Armbian Imager 2.0 shipped a rewritten GUI with user profile support: SSH key, WiFi credentials, username/password, timezone, locale. Flash the image, the profile is baked in, the board boots ready to use. The project now covers 338 boards from 64 SBC vendors, with four tiers of support (Platinum, Standard, Community, WIP) visible at selection time.
The constraint being removed is manual post-flash configuration of embedded boards. Every hardware team evaluating multiple SBCs goes through this loop: flash, boot, configure, test, repeat. When a board swap means re-entering the same SSH key and WiFi credentials for the tenth time, the friction accumulates. User profiles move that configuration step out of the boot sequence and into the tooling. It is the same shift that Ansible playbooks and cloud-init made for server infrastructure: the board's first-boot state becomes a codified artifact, not a manual ritual.

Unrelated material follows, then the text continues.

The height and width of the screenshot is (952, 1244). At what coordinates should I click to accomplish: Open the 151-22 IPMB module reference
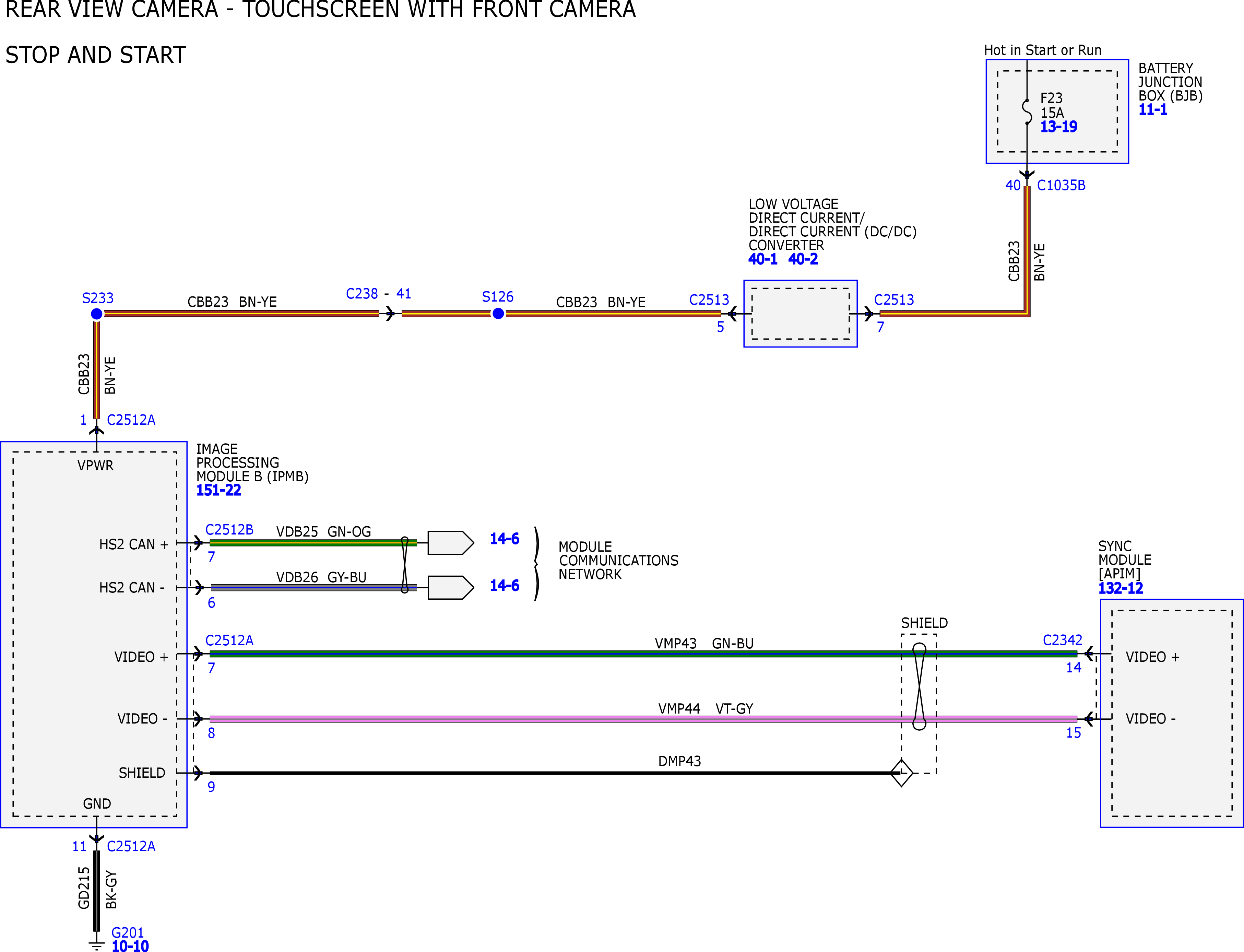coord(219,490)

Armbian's board coverage is the differentiator over Raspberry Pi Imager. 338 boards including RISC-V SBCs (SpacemiT K3, StarFive VisionFive 2), Rockchip-based designs, and Allwinner platforms means teams evaluating off-the-shelf compute modules for a hardware product have a consistent provisioning path across the competitive set. Raspberry Pi Imager covers one platform. If your product evaluation includes any non-Pi SBC, standardize on Armbian Imager now: create the profile once, put it in git, and the first-boot ritual stops being a tax on every hardware iteration.